Problem details
Please copy out the entries below exactly, beginning with the line that contains "[Atias007] (1600, 823)" and ending with the line that contains "[button] (32, 40)", and include nothing outside that span.

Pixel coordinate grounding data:

----------

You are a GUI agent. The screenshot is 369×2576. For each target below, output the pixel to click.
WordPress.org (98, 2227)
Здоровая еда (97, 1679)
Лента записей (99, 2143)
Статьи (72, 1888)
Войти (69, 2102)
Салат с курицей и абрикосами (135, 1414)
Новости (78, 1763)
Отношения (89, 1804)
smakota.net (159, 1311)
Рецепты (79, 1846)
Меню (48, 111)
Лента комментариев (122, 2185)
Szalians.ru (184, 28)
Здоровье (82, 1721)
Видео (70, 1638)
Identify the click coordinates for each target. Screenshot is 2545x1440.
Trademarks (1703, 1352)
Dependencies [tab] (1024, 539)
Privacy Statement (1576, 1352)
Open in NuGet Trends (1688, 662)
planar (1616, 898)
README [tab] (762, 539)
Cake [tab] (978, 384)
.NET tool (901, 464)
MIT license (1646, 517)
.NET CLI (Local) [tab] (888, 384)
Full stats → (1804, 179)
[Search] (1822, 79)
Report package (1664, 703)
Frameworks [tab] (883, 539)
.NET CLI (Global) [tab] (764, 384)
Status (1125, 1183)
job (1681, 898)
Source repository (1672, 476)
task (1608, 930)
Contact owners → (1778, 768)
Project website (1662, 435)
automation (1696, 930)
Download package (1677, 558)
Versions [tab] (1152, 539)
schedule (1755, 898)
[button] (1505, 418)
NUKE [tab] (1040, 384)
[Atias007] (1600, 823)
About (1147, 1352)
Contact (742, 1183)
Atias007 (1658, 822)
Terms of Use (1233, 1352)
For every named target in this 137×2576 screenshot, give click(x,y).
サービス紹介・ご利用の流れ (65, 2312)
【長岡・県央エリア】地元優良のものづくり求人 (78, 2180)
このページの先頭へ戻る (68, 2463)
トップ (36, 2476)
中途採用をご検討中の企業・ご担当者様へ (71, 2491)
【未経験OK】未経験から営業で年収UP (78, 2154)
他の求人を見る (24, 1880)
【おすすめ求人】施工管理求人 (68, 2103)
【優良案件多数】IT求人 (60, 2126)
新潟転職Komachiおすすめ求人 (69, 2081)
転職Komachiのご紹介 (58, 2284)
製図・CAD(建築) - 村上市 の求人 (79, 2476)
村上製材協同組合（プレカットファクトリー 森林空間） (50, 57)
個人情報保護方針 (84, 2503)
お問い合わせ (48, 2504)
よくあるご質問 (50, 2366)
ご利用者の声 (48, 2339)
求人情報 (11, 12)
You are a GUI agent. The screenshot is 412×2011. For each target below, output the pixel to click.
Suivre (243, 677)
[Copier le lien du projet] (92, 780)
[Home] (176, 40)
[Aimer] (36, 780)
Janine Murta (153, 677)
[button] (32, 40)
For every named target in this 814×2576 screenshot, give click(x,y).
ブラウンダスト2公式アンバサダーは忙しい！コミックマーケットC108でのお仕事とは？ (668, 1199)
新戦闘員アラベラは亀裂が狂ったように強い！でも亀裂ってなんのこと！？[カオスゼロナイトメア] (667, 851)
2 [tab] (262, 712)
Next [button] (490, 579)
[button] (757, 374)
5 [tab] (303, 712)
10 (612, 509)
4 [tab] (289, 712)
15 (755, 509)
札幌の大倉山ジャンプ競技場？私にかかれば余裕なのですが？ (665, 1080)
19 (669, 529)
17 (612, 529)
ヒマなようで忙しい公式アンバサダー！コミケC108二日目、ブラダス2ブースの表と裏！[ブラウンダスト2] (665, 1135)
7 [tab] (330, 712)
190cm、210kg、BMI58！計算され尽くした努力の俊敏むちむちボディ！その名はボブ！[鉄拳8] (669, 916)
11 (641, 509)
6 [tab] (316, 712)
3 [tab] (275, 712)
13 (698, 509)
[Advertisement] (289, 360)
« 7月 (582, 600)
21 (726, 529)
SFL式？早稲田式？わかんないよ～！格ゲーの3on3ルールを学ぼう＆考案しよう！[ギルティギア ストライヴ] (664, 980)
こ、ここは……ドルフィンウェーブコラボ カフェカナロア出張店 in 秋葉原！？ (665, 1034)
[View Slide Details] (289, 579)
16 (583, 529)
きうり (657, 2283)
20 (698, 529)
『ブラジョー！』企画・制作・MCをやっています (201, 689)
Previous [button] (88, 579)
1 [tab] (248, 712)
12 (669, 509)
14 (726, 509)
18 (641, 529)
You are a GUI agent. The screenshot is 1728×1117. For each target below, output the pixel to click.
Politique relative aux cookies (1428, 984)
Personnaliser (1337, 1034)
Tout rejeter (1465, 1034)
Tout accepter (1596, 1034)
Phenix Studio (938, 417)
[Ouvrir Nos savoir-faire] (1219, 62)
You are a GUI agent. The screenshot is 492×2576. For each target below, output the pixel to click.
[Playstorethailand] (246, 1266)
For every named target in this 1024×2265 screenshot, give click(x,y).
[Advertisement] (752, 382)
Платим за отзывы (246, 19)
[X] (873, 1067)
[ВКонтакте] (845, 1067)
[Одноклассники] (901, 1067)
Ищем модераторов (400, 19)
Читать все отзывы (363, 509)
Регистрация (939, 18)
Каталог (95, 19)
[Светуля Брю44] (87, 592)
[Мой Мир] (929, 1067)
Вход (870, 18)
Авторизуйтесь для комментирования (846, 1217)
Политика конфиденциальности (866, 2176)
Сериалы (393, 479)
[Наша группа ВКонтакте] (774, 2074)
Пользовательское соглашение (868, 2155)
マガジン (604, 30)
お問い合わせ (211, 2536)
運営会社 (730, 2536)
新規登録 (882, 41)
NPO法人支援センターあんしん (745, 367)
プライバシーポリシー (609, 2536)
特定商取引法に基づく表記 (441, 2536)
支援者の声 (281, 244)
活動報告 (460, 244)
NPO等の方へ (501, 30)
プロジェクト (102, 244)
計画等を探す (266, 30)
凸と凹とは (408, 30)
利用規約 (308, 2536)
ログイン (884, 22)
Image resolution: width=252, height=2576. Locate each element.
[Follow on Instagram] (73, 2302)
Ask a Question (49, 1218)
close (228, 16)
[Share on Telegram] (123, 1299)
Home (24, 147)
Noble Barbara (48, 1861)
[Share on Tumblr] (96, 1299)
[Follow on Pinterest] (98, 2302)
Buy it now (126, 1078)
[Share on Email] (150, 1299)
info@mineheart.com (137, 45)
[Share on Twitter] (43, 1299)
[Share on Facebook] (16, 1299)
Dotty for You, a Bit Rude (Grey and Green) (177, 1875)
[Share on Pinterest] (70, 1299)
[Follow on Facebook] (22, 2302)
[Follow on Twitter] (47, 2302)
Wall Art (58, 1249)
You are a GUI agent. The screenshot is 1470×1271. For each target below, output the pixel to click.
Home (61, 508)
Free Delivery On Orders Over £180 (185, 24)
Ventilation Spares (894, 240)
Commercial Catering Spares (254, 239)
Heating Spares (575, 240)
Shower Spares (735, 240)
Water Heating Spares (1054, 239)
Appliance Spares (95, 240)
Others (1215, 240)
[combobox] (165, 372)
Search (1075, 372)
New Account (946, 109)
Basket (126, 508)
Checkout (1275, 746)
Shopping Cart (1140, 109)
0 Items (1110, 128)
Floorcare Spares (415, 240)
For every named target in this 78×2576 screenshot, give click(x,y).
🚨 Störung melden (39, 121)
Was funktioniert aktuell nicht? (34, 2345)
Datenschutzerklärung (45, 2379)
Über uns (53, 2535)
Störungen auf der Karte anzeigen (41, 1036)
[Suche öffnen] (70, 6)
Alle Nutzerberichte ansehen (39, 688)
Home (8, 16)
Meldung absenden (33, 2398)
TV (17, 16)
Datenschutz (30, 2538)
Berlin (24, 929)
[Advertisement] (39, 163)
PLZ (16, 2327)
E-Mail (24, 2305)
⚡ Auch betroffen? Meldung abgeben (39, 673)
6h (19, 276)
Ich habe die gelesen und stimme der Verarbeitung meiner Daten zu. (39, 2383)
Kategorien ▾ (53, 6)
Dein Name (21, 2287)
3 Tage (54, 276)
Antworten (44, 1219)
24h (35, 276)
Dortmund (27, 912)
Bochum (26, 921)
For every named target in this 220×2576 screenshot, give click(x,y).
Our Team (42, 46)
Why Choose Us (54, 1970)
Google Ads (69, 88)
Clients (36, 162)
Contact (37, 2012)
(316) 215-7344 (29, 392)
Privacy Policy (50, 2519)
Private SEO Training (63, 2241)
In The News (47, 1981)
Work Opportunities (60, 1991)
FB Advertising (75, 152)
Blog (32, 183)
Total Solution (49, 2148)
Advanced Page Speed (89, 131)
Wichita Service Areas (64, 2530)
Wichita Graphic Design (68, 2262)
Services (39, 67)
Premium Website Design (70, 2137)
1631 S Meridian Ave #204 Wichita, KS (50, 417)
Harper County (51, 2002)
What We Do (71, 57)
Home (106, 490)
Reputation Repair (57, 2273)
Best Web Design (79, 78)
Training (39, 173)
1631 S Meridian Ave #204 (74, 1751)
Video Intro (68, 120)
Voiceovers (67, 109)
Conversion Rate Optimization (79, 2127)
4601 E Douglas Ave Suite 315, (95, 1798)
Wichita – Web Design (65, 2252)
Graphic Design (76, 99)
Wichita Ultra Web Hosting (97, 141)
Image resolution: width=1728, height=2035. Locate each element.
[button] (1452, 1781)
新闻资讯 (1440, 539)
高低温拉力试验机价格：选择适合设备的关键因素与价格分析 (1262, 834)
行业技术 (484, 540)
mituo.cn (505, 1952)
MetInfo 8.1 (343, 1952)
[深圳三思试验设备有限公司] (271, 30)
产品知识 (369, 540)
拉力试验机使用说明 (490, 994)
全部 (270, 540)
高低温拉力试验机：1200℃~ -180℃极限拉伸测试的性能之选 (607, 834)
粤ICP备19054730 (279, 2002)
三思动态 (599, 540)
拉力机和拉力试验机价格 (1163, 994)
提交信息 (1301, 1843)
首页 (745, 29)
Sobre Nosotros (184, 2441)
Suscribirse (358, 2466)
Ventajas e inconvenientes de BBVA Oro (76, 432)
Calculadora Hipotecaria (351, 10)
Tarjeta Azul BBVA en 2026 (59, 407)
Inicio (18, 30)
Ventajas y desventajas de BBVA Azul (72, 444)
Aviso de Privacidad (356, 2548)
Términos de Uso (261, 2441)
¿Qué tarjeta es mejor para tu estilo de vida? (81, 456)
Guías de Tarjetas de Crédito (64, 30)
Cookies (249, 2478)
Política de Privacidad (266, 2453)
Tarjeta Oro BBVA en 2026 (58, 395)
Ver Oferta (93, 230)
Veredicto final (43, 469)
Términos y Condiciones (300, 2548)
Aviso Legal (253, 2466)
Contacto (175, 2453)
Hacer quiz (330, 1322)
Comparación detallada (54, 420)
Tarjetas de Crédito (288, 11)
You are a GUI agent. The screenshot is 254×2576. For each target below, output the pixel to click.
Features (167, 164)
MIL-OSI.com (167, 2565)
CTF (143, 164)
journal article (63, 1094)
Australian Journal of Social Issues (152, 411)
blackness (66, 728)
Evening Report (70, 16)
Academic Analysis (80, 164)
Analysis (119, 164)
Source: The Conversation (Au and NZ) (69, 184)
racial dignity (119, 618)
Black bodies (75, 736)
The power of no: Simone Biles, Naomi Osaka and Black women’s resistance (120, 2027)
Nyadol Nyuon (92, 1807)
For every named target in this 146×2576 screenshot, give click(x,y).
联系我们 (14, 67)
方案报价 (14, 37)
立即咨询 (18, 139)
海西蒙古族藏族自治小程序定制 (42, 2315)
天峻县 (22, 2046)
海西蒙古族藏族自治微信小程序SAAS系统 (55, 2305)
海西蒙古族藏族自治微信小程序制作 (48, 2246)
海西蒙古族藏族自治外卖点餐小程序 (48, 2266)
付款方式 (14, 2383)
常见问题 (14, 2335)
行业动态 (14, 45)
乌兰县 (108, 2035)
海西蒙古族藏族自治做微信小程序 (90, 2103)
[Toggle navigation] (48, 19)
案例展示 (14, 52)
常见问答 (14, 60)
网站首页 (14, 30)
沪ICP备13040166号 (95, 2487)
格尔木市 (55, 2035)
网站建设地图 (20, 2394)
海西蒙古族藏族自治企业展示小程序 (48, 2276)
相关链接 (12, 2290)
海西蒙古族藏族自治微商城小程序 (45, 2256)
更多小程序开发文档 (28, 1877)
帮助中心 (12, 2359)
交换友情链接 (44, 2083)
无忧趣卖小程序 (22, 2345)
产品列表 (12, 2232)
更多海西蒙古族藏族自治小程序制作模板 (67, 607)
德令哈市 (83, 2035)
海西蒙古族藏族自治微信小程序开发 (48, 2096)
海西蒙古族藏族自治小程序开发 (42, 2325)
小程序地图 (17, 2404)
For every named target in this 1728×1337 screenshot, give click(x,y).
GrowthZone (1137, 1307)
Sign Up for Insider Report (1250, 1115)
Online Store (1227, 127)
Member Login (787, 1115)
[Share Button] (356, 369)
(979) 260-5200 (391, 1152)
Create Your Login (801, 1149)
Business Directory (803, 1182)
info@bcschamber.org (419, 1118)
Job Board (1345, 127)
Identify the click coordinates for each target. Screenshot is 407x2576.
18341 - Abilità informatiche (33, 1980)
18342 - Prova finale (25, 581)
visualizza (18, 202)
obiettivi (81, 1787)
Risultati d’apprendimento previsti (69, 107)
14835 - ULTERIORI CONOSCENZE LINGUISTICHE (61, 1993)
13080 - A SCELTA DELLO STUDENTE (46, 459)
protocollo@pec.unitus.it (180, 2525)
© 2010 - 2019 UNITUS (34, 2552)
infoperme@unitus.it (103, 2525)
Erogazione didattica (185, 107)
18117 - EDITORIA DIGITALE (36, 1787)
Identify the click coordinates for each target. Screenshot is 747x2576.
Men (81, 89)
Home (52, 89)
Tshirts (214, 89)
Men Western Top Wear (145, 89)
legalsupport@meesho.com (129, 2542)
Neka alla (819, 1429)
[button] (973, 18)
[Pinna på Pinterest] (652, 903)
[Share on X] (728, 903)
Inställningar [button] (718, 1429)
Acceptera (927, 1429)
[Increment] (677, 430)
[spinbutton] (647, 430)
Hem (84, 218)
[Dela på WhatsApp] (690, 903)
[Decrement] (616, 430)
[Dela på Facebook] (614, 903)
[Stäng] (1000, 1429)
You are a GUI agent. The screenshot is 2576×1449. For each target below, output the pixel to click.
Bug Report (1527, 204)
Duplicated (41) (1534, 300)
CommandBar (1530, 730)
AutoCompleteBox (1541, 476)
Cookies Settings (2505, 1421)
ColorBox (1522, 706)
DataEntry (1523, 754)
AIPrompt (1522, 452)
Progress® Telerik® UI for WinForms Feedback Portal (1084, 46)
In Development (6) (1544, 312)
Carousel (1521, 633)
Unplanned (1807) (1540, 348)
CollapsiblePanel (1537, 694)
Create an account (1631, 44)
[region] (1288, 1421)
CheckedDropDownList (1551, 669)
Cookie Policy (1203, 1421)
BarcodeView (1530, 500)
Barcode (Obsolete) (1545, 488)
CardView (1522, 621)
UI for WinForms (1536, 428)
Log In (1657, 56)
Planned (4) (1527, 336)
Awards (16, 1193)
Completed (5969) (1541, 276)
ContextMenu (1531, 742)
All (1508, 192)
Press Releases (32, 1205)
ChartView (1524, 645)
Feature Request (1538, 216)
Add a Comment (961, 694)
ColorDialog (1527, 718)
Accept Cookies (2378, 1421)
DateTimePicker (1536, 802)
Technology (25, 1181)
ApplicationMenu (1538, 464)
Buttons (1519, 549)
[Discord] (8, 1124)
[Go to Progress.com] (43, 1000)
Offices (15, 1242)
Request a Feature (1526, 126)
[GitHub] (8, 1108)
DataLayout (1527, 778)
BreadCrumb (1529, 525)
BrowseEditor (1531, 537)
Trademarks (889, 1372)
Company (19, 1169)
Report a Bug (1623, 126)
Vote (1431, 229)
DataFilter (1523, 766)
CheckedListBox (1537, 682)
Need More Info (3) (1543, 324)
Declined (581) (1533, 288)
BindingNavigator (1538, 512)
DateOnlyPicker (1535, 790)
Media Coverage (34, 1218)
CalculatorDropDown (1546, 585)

----------

Answer for the task
[Atias007] (1600, 823)
About (1147, 1352)
Contact (742, 1183)
Atias007 (1658, 822)
Terms of Use (1233, 1352)
For every named target in this 137×2576 screenshot, give click(x,y).
サービス紹介・ご利用の流れ (65, 2312)
【長岡・県央エリア】地元優良のものづくり求人 (78, 2180)
このページの先頭へ戻る (68, 2463)
トップ (36, 2476)
中途採用をご検討中の企業・ご担当者様へ (71, 2491)
【未経験OK】未経験から営業で年収UP (78, 2154)
他の求人を見る (24, 1880)
【おすすめ求人】施工管理求人 (68, 2103)
【優良案件多数】IT求人 (60, 2126)
新潟転職Komachiおすすめ求人 (69, 2081)
転職Komachiのご紹介 (58, 2284)
製図・CAD(建築) - 村上市 の求人 (79, 2476)
村上製材協同組合（プレカットファクトリー 森林空間） (50, 57)
個人情報保護方針 (84, 2503)
お問い合わせ (48, 2504)
よくあるご質問 (50, 2366)
ご利用者の声 (48, 2339)
求人情報 (11, 12)
You are a GUI agent. The screenshot is 412×2011. For each target below, output the pixel to click.
Suivre (243, 677)
[Copier le lien du projet] (92, 780)
[Home] (176, 40)
[Aimer] (36, 780)
Janine Murta (153, 677)
[button] (32, 40)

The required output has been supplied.